> **Provided data**:
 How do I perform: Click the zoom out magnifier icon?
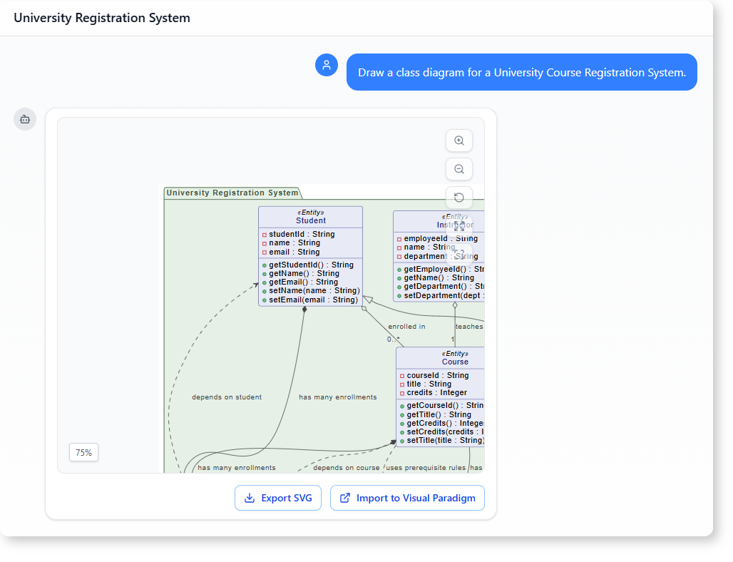459,169
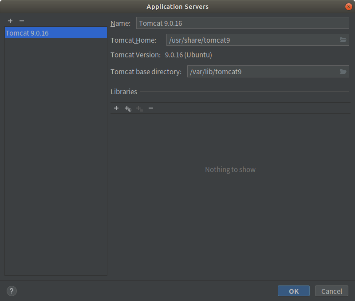
Task: Click the empty Nothing to show area
Action: 230,169
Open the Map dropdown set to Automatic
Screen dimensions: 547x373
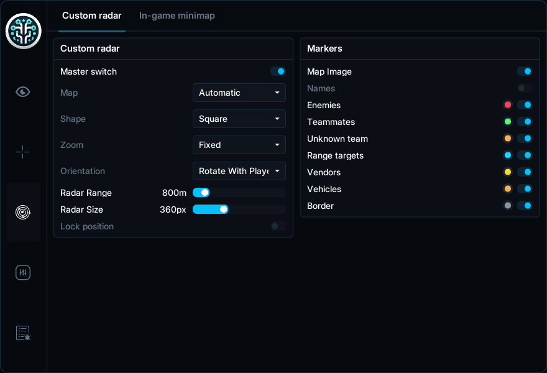coord(239,93)
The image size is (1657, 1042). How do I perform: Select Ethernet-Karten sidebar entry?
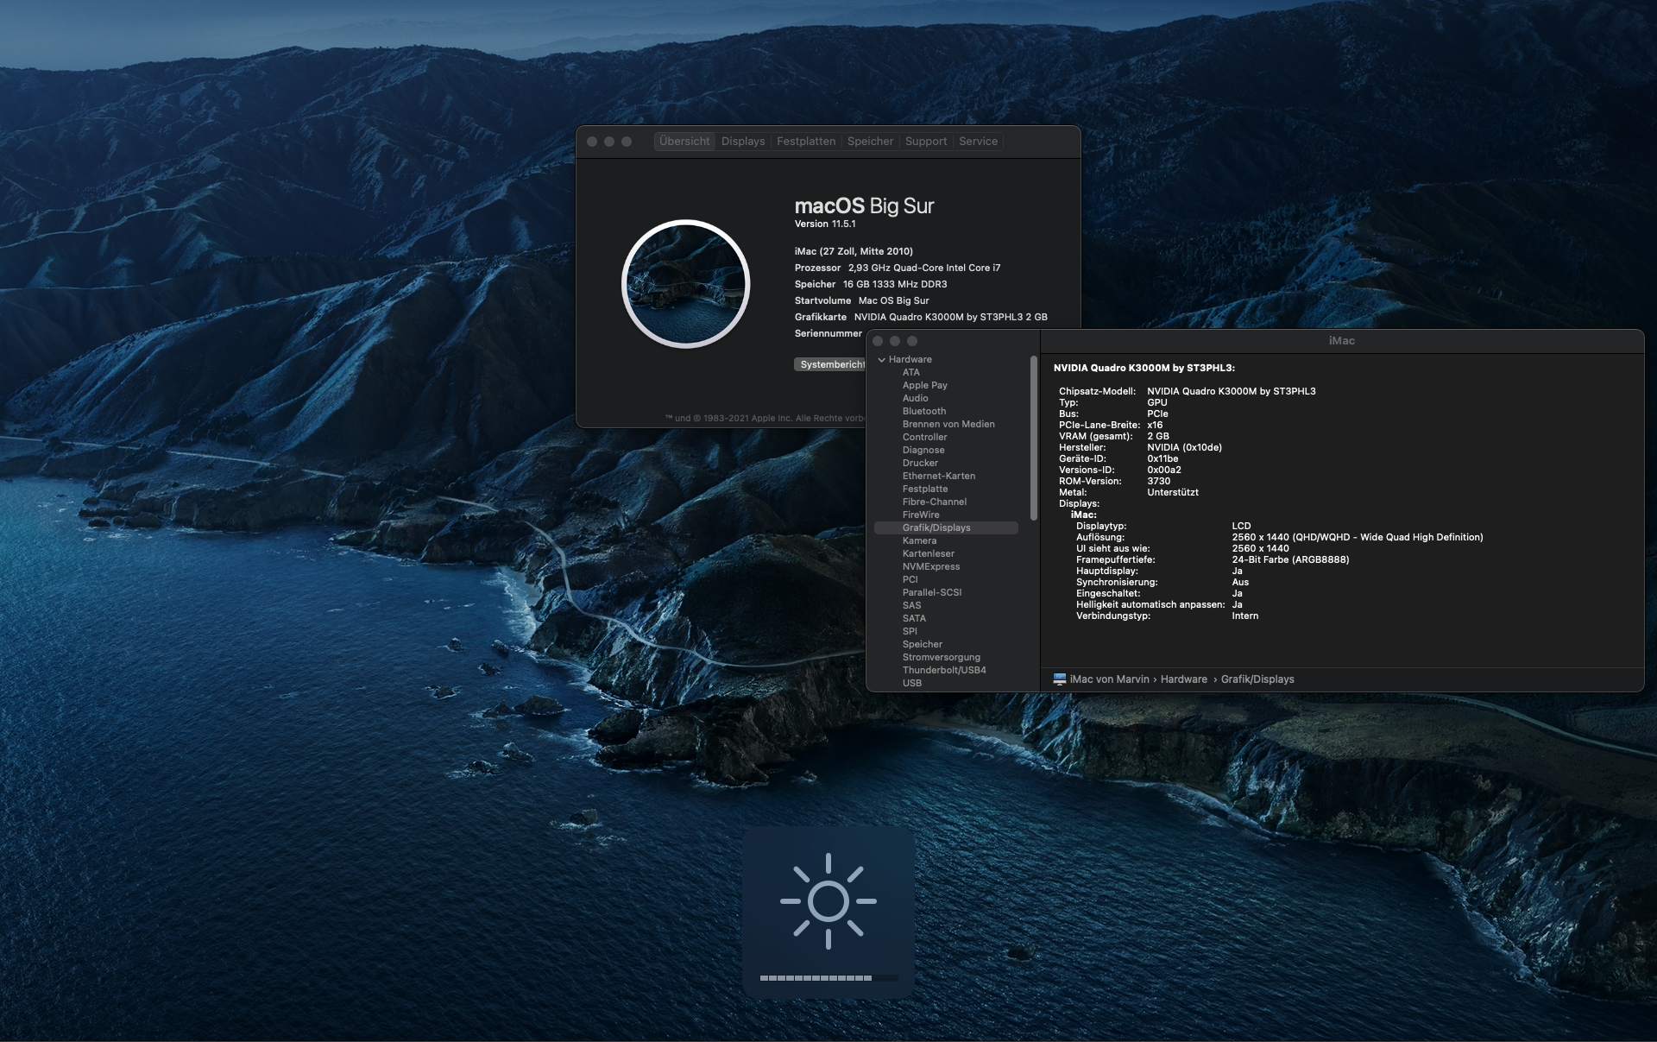pos(938,477)
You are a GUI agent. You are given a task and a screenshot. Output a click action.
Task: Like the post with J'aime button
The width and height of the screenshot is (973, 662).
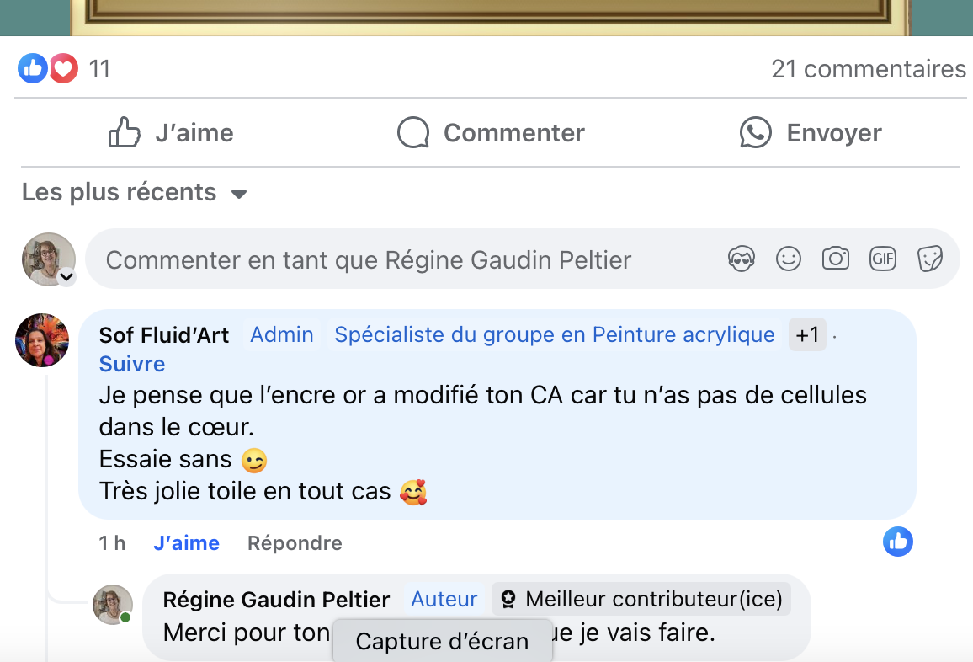pyautogui.click(x=171, y=133)
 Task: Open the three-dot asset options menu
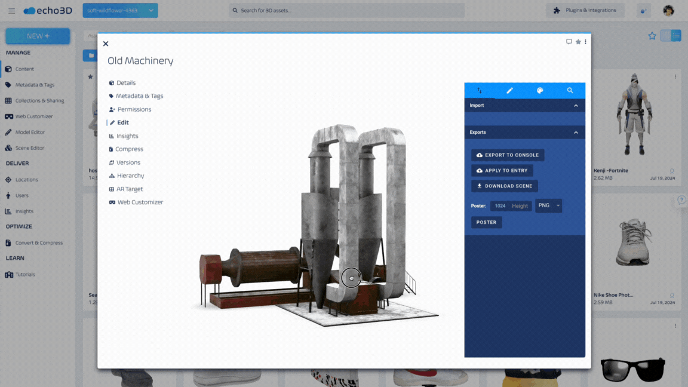[585, 42]
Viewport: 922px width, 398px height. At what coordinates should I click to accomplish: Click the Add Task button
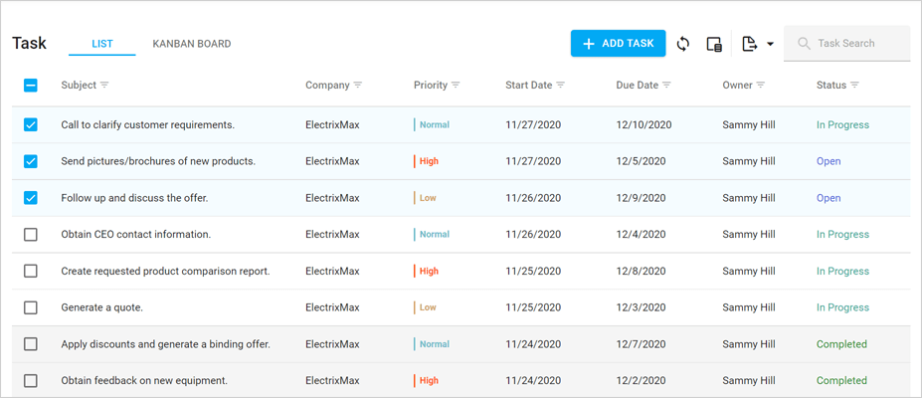point(618,44)
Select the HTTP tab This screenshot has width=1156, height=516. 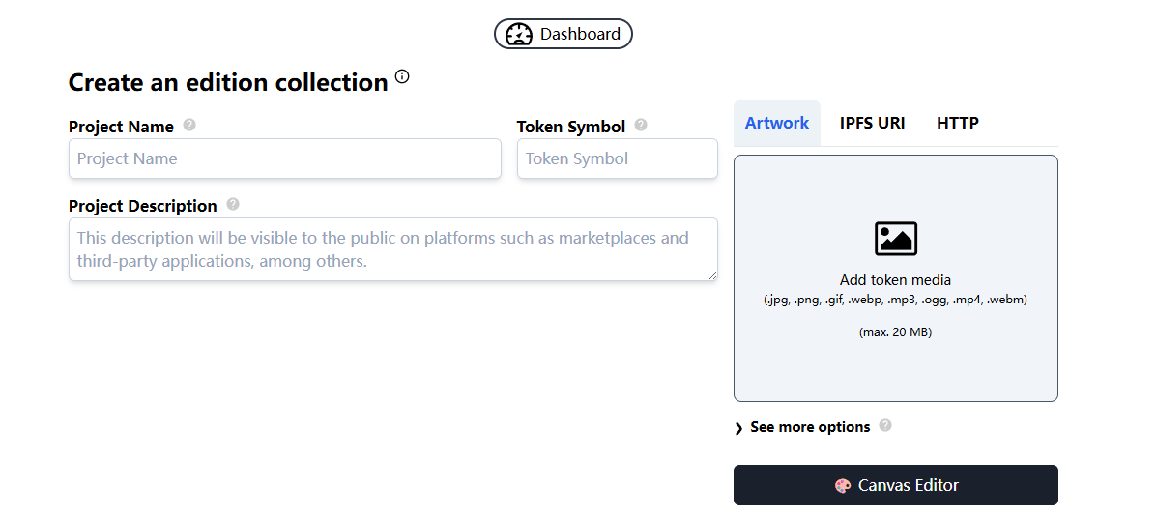pyautogui.click(x=958, y=123)
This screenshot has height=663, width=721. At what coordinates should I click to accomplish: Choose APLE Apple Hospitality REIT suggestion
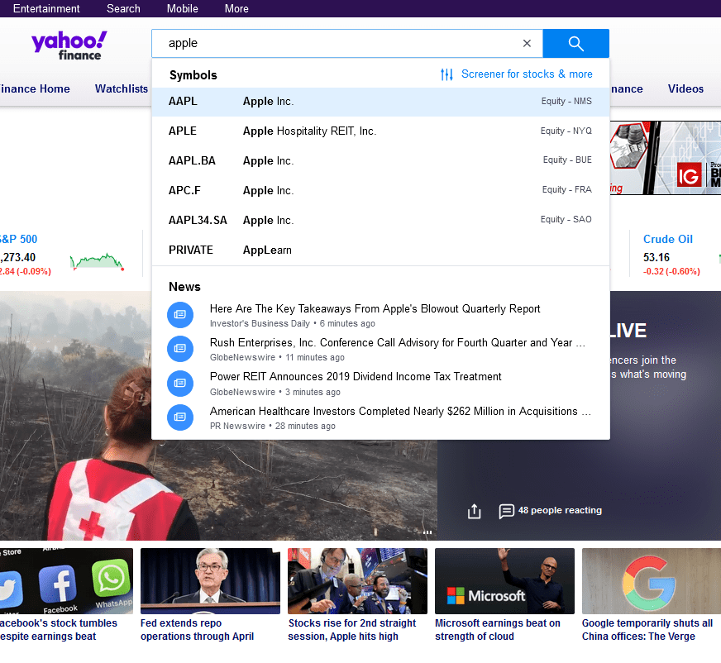click(331, 131)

> **What is expected**: Reproduce the lines of the material from the one containing "You are a GUI" through the one containing "point(618,44)", including both of those lines. Leave out the pictures.

> **Exercise output**:
You are a GUI agent. You are given a task and a screenshot. Output a click action.
Task: Like the post with J'aime button
The width and height of the screenshot is (973, 662).
pyautogui.click(x=171, y=133)
 Task: Open the three-dot asset options menu
[585, 42]
Viewport: 922px width, 398px height. At what coordinates should I click to accomplish: Click the Add Task button
point(618,44)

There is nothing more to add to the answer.